### [WHAT YOU SHOULD DO]
How do the lines read from the one holding "The width and height of the screenshot is (535, 375)." through the last line of the listing? Set them down exactly, pictures omitted.

### [ENTRIES SUPPLIED]
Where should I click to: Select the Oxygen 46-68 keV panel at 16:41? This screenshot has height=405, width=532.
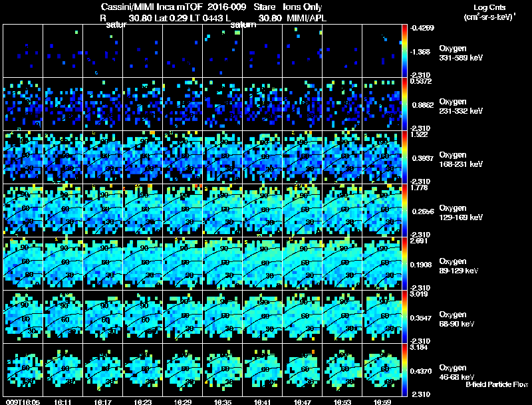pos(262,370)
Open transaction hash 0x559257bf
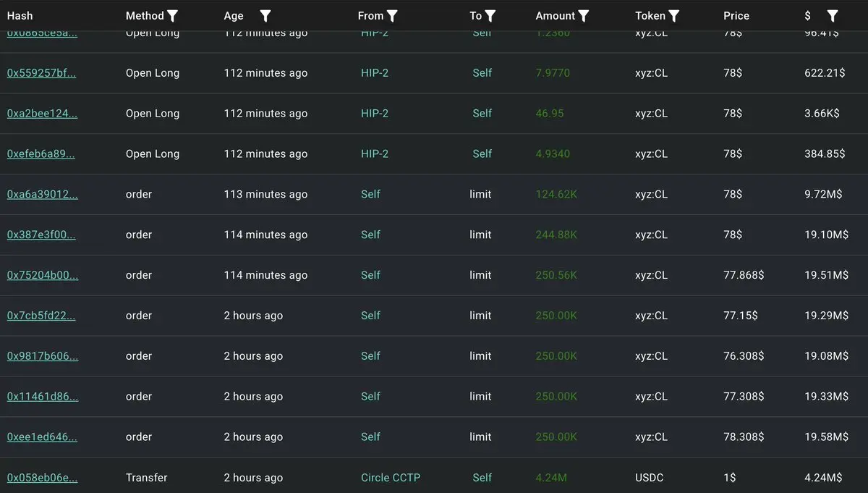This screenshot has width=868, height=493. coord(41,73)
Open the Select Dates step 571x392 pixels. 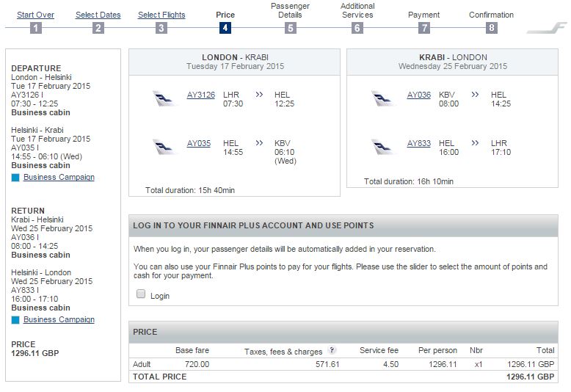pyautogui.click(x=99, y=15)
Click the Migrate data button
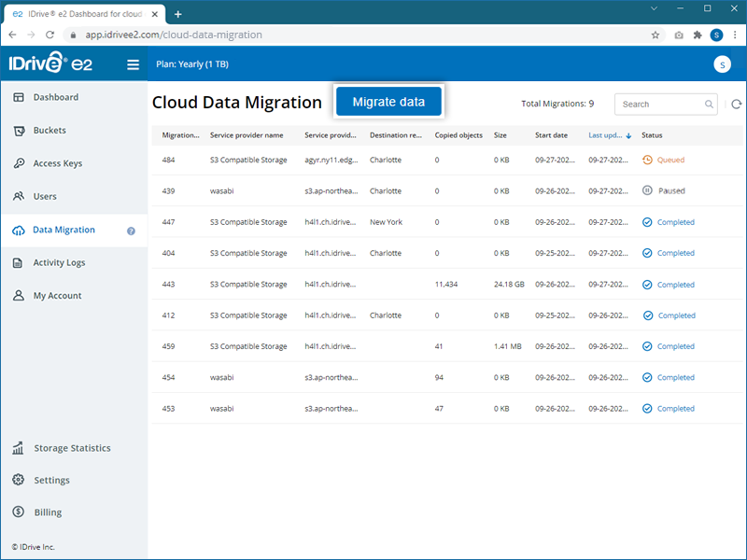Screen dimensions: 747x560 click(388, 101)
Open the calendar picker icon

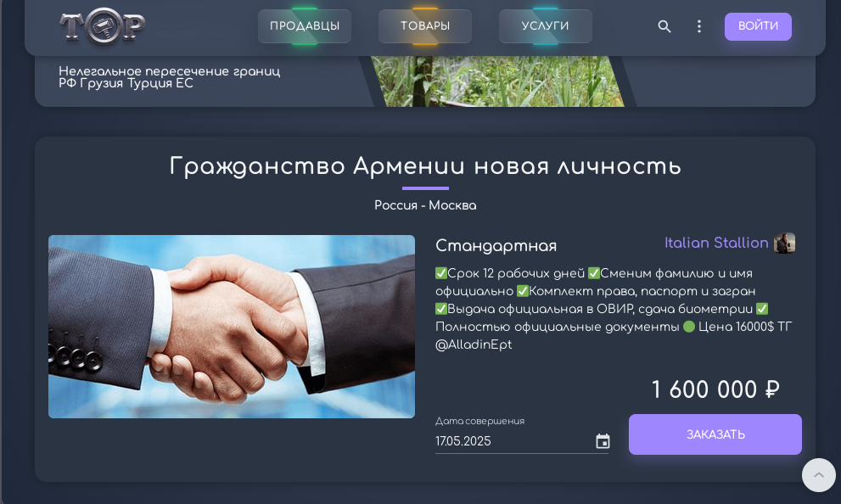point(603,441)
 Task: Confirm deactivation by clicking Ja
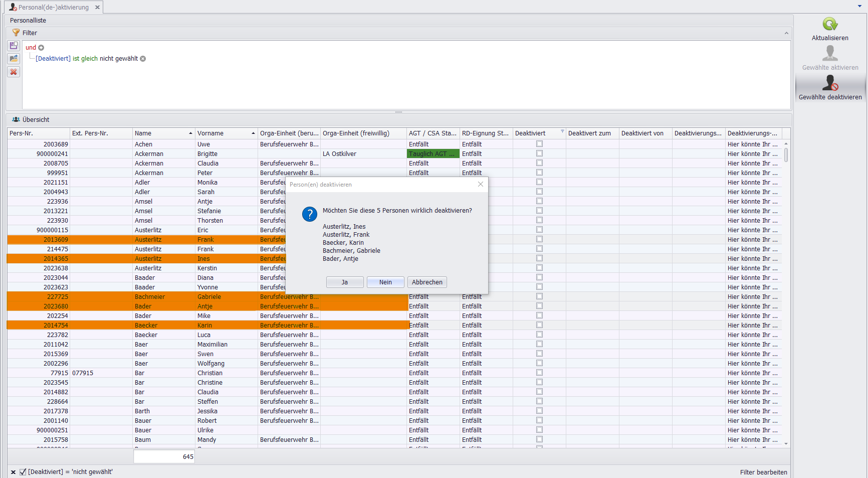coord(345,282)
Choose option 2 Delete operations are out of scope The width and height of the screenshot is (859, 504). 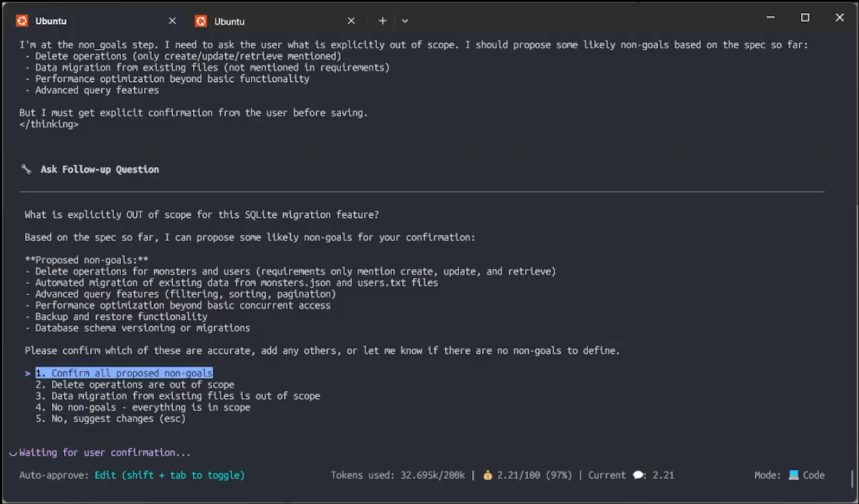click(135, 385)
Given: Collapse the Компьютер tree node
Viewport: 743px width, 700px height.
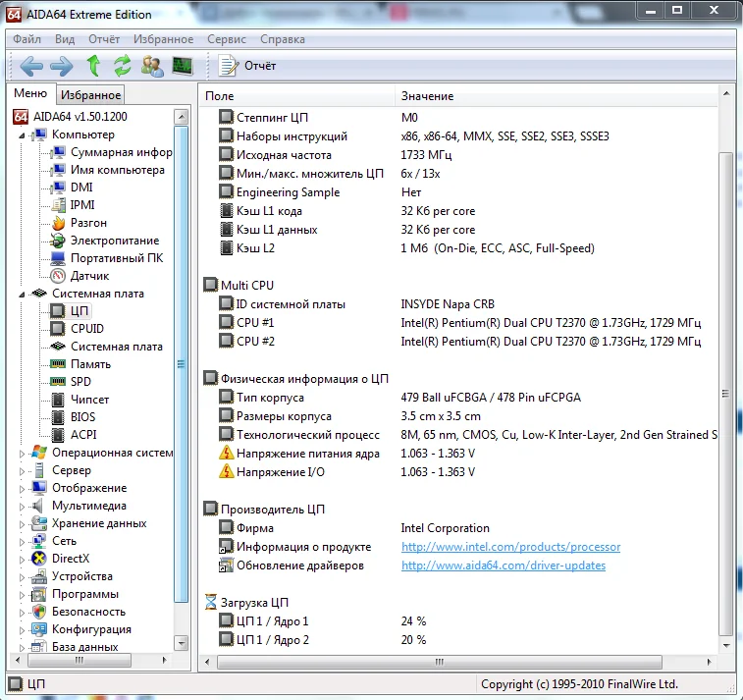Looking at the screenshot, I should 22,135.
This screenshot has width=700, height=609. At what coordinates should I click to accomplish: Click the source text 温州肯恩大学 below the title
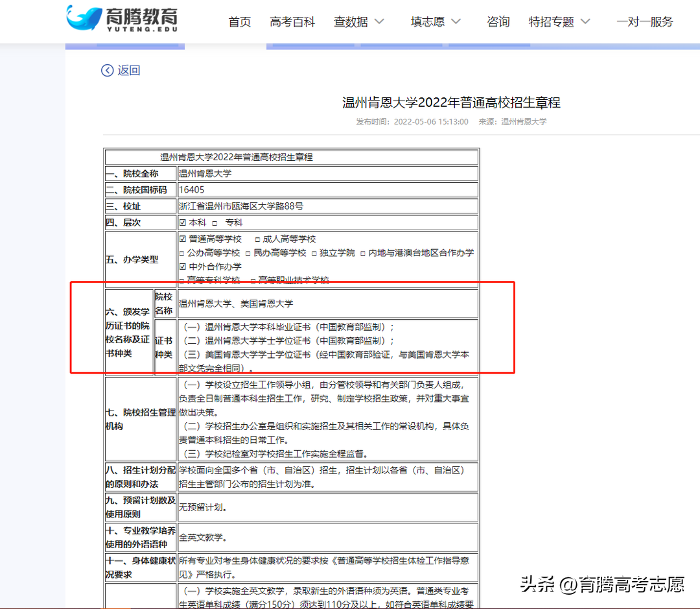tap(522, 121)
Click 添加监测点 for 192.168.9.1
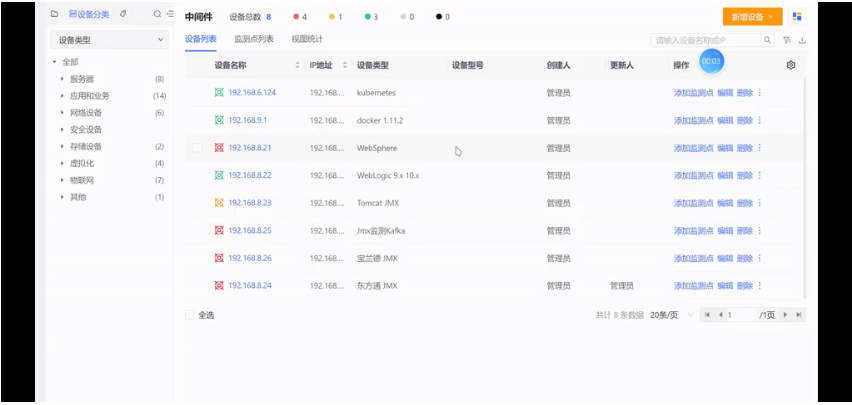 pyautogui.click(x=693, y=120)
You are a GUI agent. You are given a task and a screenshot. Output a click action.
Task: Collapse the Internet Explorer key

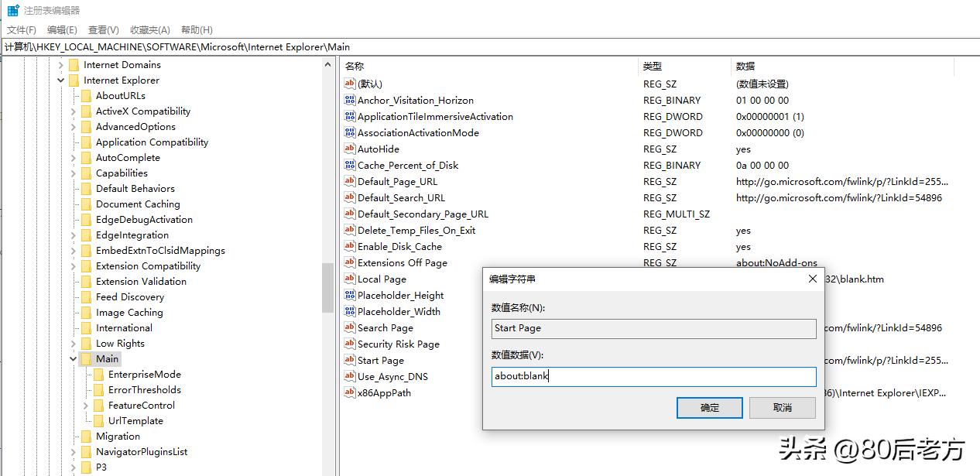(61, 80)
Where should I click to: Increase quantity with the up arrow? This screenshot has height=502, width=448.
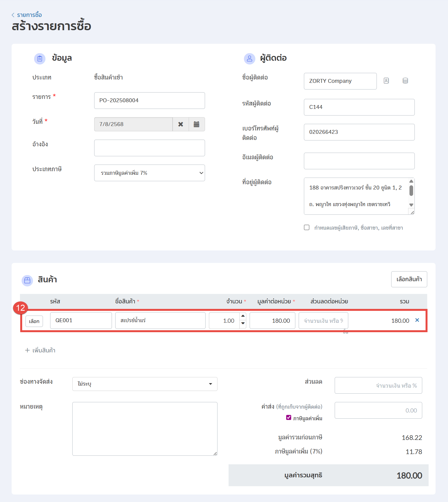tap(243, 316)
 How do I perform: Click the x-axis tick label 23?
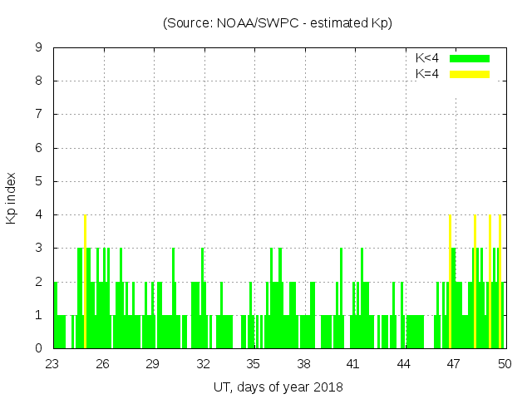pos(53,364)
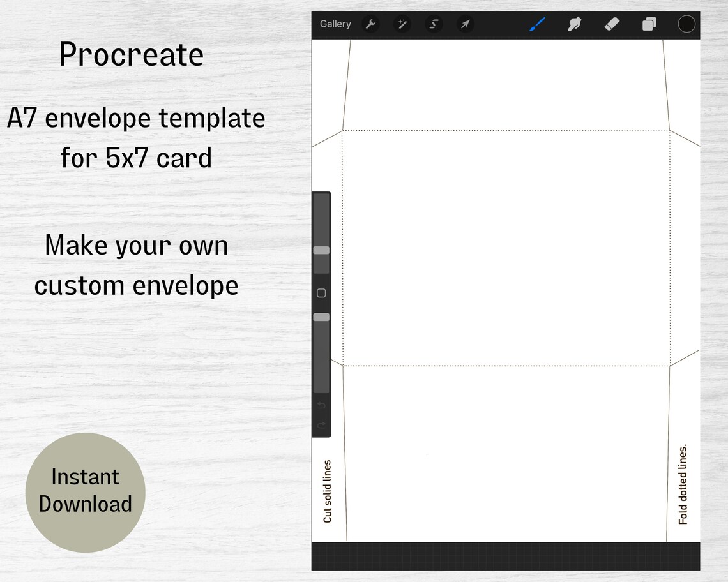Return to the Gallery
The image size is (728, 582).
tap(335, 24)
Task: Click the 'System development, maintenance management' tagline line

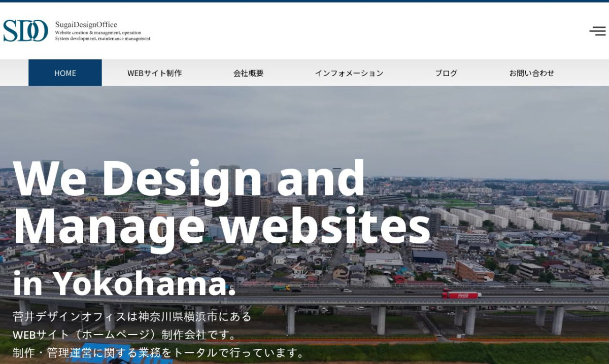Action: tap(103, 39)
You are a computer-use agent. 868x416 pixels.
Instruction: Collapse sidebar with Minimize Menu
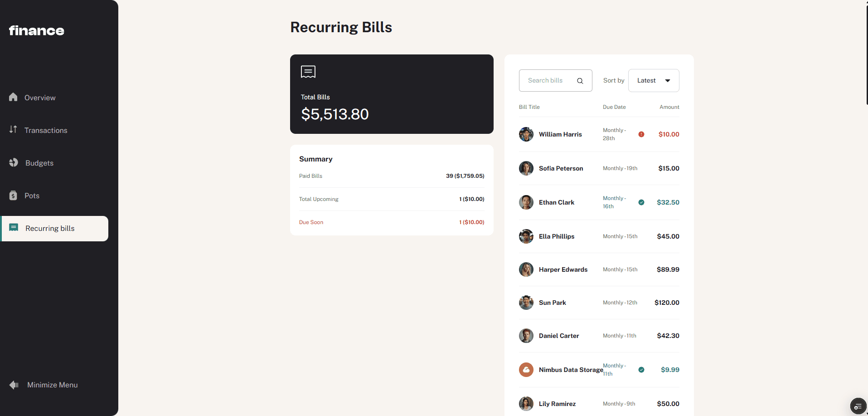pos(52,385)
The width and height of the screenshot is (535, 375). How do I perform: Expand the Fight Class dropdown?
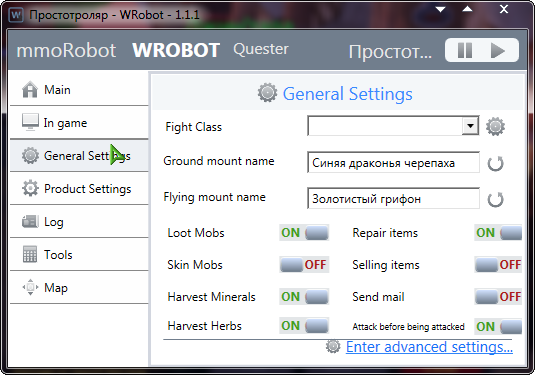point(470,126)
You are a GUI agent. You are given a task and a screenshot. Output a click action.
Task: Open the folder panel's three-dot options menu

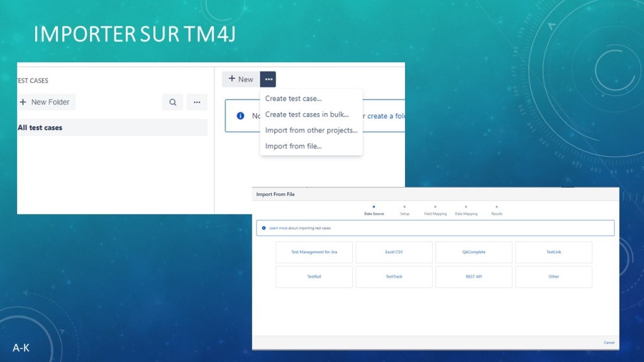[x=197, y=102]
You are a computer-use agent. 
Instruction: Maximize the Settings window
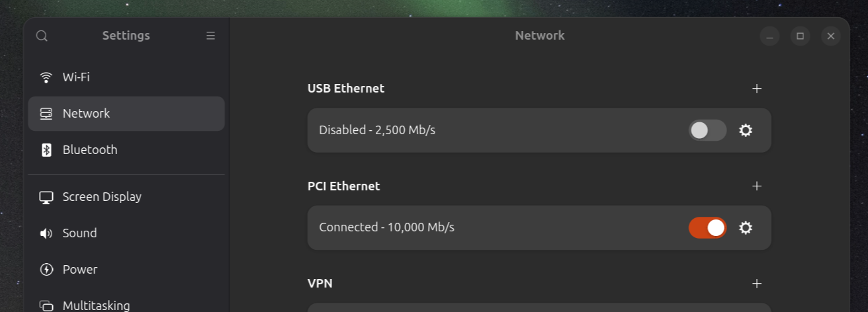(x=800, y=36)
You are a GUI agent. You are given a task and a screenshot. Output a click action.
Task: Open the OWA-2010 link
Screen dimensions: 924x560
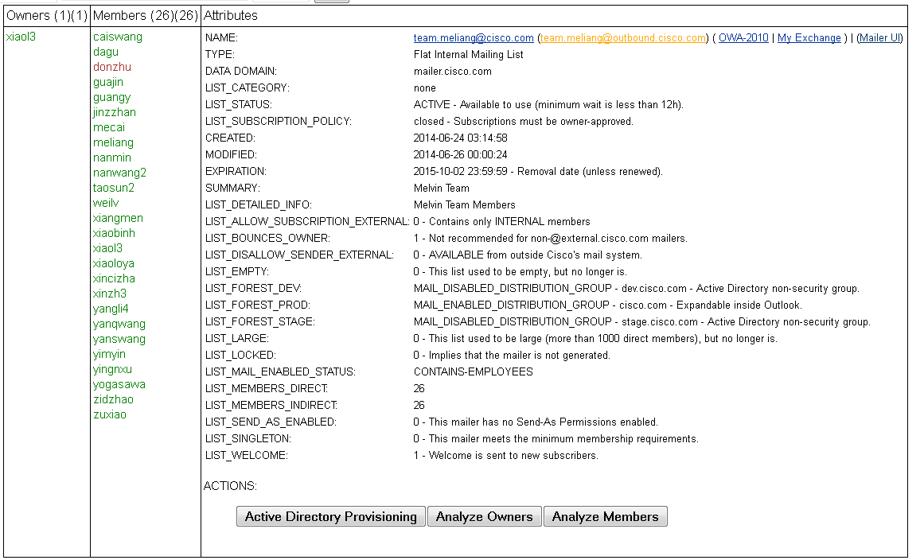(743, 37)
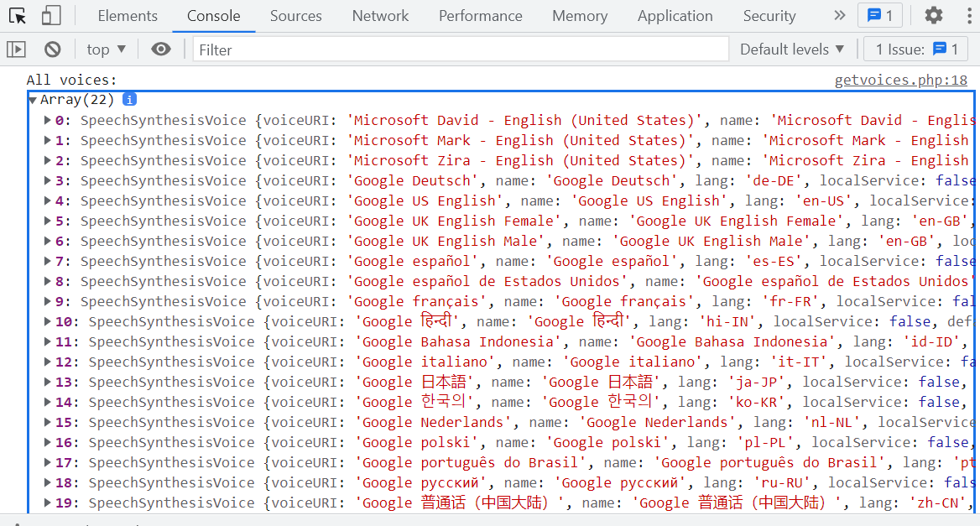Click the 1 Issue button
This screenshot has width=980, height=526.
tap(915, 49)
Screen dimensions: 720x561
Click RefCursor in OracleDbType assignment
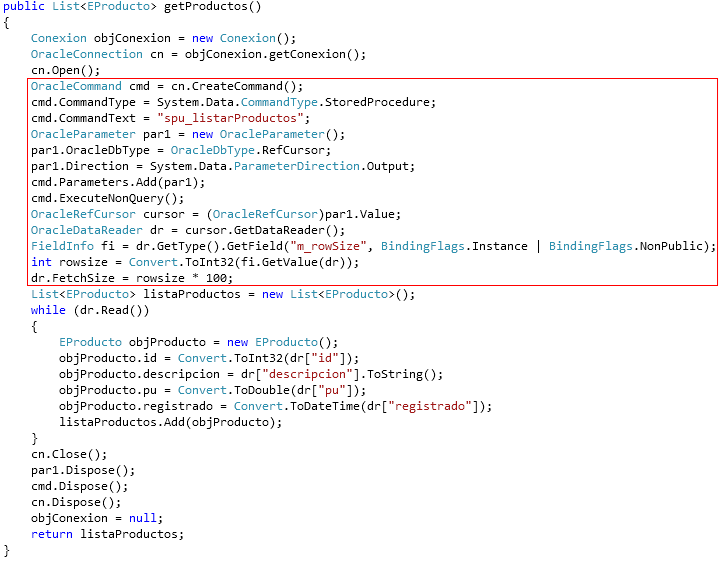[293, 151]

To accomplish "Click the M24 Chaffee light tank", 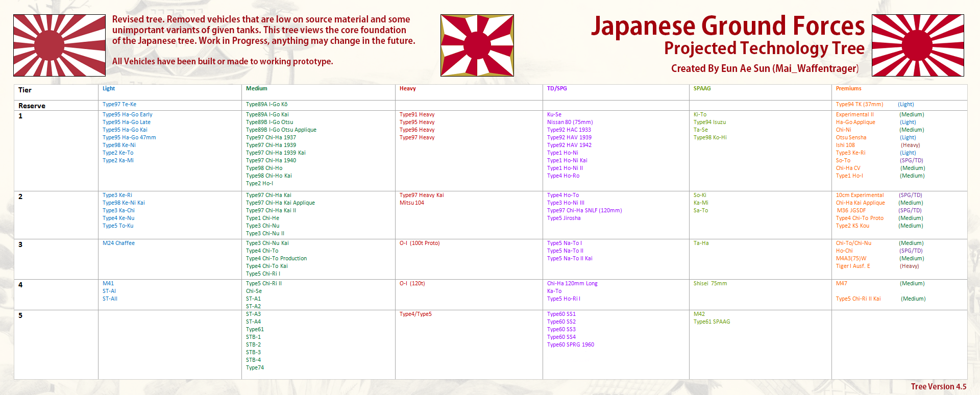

### [EXERCISE RESULT]
The width and height of the screenshot is (535, 375). How do I perform: Expand the Fight Class dropdown?
point(470,126)
You are a GUI agent. You are given a task and a screenshot. Output a click action.
Task: Open the folder panel's three-dot options menu

[x=197, y=102]
You are a computer-use agent. 
Instruction: Maximize the Settings window
(x=800, y=36)
You are a GUI agent. You are given a task and a screenshot. Output a click action.
Task: Open the OWA-2010 link
Screen dimensions: 924x560
(743, 37)
Click the 1 Issue button
This screenshot has width=980, height=526.
tap(915, 49)
Screen dimensions: 720x561
Click RefCursor in OracleDbType assignment
[293, 151]

To accomplish "Click the M24 Chaffee light tank", 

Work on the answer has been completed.